**TASK SET:**
A) According to the practicum announcement, how many Segway units were sold after two years?
B) In the practicum announcement, rewrite the passage from "Back in the" to "is risky—very risky.", switching "Segway" to "scooter".
** begin EXTRACT **
The Office of Partnerships and Technology Transfer begins cohort 2 of the Entrepreneurship and Commercialization Practicum on July 9, and it will help new scientist-entrepreneurs think critically about what dynamic barriers exist to market entry, how they can adjust their customer hypotheses, and how their innovation can get a piece of the industry pie.
Inventors typically think their invention can capture 90% of the total market, available everywhere and without competition. The inventor’s instinct is, “everyone should want this!” In contrast, the short-term target is ultimately the one that matters most: the obtainable fraction of the available market.
Back in the early 2000s, there was a product so cutting edge that legendary innovators like Steve Jobs and Jeff Bezos promoted it as something everyone would want. After two years, though, less than 10,000 units were sold of the Segway, a product that was going to be as “big a deal as a PC.” Now it is only used by very small niche markets such as tour guides, law enforcement and warehouses. The lesson? Launching new products and services is risky—very risky.
** end EXTRACT **
** begin RECORDS SUPPLIED **
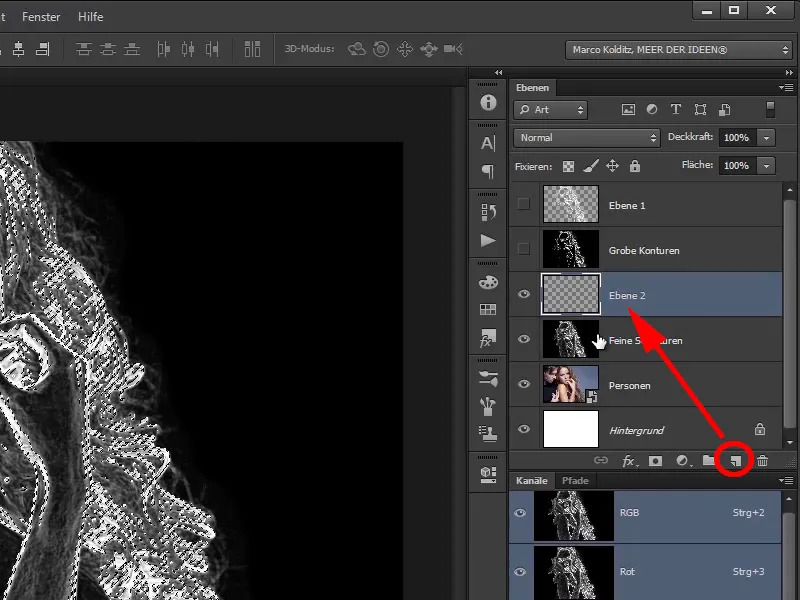The width and height of the screenshot is (800, 600).
Task: Select the Ebene 2 layer thumbnail
Action: tap(570, 294)
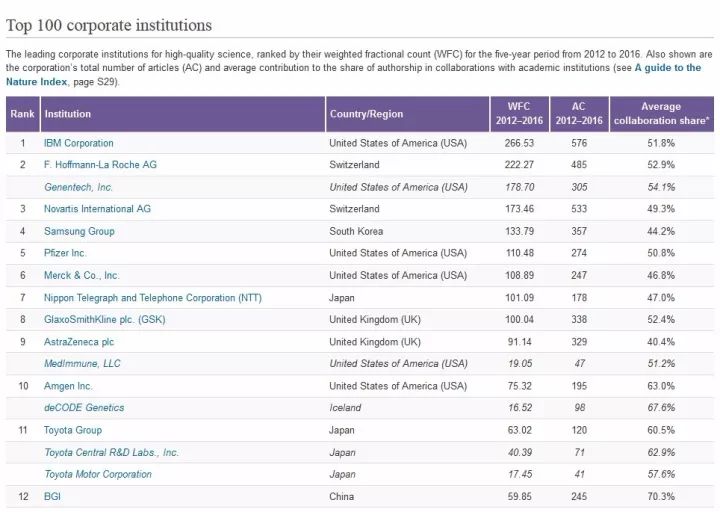Select the MedImmune, LLC link
This screenshot has height=512, width=720.
(82, 363)
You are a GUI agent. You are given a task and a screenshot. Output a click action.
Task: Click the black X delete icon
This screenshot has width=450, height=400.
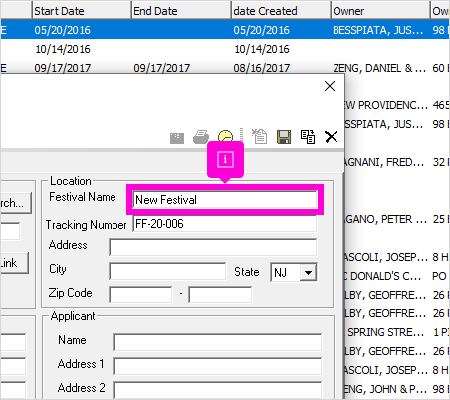coord(331,137)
** end RECORDS SUPPLIED **
**ANSWERS BY TASK:**
A) Less than 10,000 units.

B)
Back in the early 2000s, there was a product so cutting edge that legendary innovators like Steve Jobs and Jeff Bezos promoted it as something everyone would want. After two years, though, less than 10,000 units were sold of the scooter, a product that was going to be as “big a deal as a PC.” Now it is only used by very small niche markets such as tour guides, law enforcement and warehouses. The lesson? Launching new products and services is risky—very risky.